§ Work instructions:
Copy every line of the following material exactly.

(begin)

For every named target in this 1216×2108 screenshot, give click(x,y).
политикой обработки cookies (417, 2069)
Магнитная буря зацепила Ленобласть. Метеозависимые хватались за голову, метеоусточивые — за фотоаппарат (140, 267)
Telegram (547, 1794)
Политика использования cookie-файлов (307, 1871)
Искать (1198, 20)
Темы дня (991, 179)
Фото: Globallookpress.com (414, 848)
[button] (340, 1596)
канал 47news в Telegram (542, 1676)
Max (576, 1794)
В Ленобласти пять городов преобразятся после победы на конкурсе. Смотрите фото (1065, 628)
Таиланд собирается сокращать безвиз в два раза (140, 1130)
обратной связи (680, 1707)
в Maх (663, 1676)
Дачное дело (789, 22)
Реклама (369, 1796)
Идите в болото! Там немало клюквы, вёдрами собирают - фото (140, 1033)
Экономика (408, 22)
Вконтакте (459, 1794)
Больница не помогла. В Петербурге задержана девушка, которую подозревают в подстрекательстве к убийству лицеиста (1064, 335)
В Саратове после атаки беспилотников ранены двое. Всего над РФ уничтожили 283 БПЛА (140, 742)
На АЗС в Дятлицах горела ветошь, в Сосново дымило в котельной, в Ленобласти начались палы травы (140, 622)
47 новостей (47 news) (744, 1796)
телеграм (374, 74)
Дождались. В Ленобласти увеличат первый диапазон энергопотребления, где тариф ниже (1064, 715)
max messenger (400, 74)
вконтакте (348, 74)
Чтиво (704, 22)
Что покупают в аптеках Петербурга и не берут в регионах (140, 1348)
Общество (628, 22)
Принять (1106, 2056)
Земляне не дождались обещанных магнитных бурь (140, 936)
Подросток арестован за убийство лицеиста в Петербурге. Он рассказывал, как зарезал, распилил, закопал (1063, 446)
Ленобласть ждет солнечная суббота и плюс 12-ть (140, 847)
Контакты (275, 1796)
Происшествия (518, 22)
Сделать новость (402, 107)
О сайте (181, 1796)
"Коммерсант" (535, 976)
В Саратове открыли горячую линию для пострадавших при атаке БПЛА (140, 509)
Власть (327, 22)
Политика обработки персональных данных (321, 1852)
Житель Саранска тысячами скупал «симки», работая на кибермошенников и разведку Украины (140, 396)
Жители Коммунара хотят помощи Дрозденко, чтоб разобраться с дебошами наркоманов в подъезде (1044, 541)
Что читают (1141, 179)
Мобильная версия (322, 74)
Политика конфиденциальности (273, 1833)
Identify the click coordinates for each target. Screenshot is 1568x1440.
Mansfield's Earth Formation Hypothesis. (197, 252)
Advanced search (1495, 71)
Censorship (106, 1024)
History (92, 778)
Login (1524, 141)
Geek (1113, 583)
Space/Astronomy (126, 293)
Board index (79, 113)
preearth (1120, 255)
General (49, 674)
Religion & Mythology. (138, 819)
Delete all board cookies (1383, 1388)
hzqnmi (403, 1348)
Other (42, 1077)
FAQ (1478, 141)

(end)

§ Final result:
For every named target in this 1216×2108 screenshot, give click(x,y).
политикой обработки cookies (417, 2069)
Магнитная буря зацепила Ленобласть. Метеозависимые хватались за голову, метеоусточивые — за фотоаппарат (140, 267)
Telegram (547, 1794)
Политика использования cookie-файлов (307, 1871)
Искать (1198, 20)
Темы дня (991, 179)
Фото: Globallookpress.com (414, 848)
[button] (340, 1596)
канал 47news в Telegram (542, 1676)
Max (576, 1794)
В Ленобласти пять городов преобразятся после победы на конкурсе. Смотрите фото (1065, 628)
Таиланд собирается сокращать безвиз в два раза (140, 1130)
обратной связи (680, 1707)
в Maх (663, 1676)
Дачное дело (789, 22)
Реклама (369, 1796)
Идите в болото! Там немало клюквы, вёдрами собирают - фото (140, 1033)
Экономика (408, 22)
Вконтакте (459, 1794)
Больница не помогла. В Петербурге задержана девушка, которую подозревают в подстрекательстве к убийству лицеиста (1064, 335)
В Саратове после атаки беспилотников ранены двое. Всего над РФ уничтожили 283 БПЛА (140, 742)
На АЗС в Дятлицах горела ветошь, в Сосново дымило в котельной, в Ленобласти начались палы травы (140, 622)
47 новостей (47 news) (744, 1796)
телеграм (374, 74)
Дождались. В Ленобласти увеличат первый диапазон энергопотребления, где тариф ниже (1064, 715)
max messenger (400, 74)
вконтакте (348, 74)
Чтиво (704, 22)
Что покупают в аптеках Петербурга и не берут в регионах (140, 1348)
Общество (628, 22)
Принять (1106, 2056)
Земляне не дождались обещанных магнитных бурь (140, 936)
Подросток арестован за убийство лицеиста в Петербурге. Он рассказывал, как зарезал, распилил, закопал (1063, 446)
Ленобласть ждет солнечная суббота и плюс 12-ть (140, 847)
Контакты (275, 1796)
Происшествия (518, 22)
Сделать новость (402, 107)
О сайте (181, 1796)
"Коммерсант" (535, 976)
В Саратове открыли горячую линию для пострадавших при атаке БПЛА (140, 509)
Власть (327, 22)
Политика обработки персональных данных (321, 1852)
Житель Саранска тысячами скупал «симки», работая на кибермошенников и разведку Украины (140, 396)
Жители Коммунара хотят помощи Дрозденко, чтоб разобраться с дебошами наркоманов в подъезде (1044, 541)
Что читают (1141, 179)
Мобильная версия (322, 74)
Политика конфиденциальности (273, 1833)
Identify the click coordinates for each target. Screenshot is 1568x1440.
Mansfield's Earth Formation Hypothesis. (197, 252)
Advanced search (1495, 71)
Censorship (106, 1024)
History (92, 778)
Login (1524, 141)
Geek (1113, 583)
Space/Astronomy (126, 293)
Board index (79, 113)
preearth (1120, 255)
General (49, 674)
Religion & Mythology. (138, 819)
Delete all board cookies (1383, 1388)
hzqnmi (403, 1348)
Other (42, 1077)
FAQ (1478, 141)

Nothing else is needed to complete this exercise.